Again, it's not the whole story. This article explains well other dimensions of leadership in the Church, but we shouldn't be afraid of or deny the positional authority of elders that inheres in the position.
The role of the leader in the church is not "all responsibility" with "no real control" to enact those responsibilities.
Posted By: nathan | June 17, 2011 11:46 AM
Matt,
I love your heart here. I think your post comes from a very good desire.
But, I have to tell you, what you are proposing makes me very nervous.
Pators have power. They just do. Denying the power doesnt get rid of it...it just means the pastor is now leading with *unexamined* power.
I would be very very nervous to be under a pator who was not able to reflect on the power they bring to the relationship - regardless of if they are unable to reflect because they dont have enough self-awareness, or beause they deny its existence, even if they deny it by saying they simply submit to the community.
Posted By: Jennifer | June 17, 2011 12:58 PM
Wow – this blog post certainly gave me a lot to think about in terms of leadership and relationships. I've been leading my children's ministry program for about a year and a half now, and while I feel as though I'm a satisfactory leader, I don't believe that I'm as terrific as I know I could be. While you were speaking about pastors specifically, there was a lot that you mentioned that I feel can be applied to my personal situation and circumstance. Thank you for sharing!

**REQUIRED TASKS**
A. In the church leadership comments, how long has the children's ministry leader been leading that program?
B. Repeat the stretch of the church leadership comments from "Pators have power." through "to the community.".

Saved data entries
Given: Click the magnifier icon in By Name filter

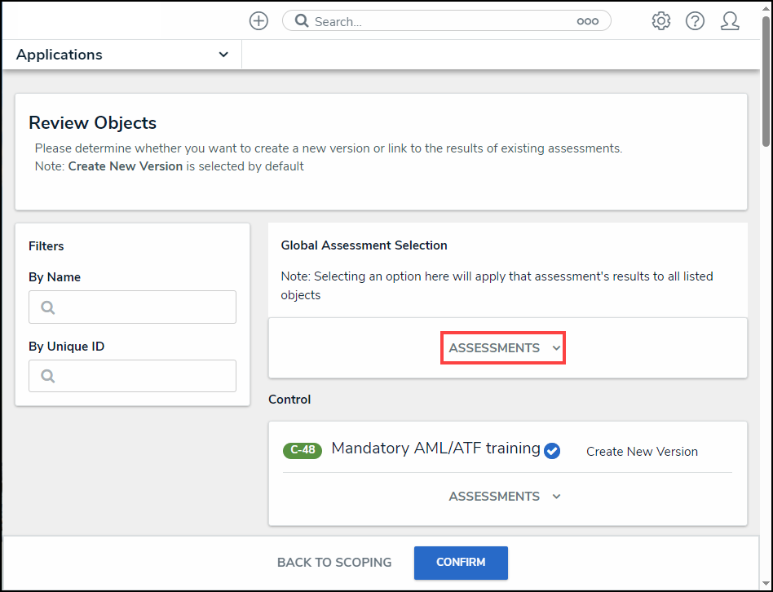Looking at the screenshot, I should (x=47, y=307).
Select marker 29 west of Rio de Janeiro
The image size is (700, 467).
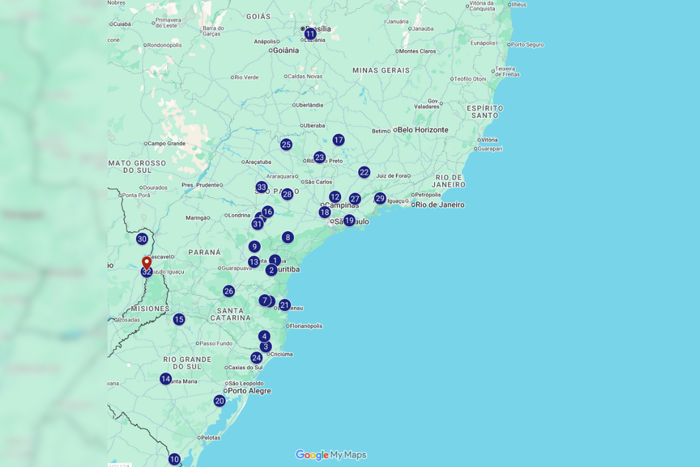click(x=380, y=198)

**REPLIES**
A. About a year and a half.

B.
Pators have power. They just do. Denying the power doesnt get rid of it...it just means the pastor is now leading with *unexamined* power.
I would be very very nervous to be under a pator who was not able to reflect on the power they bring to the relationship - regardless of if they are unable to reflect because they dont have enough self-awareness, or beause they deny its existence, even if they deny it by saying they simply submit to the community.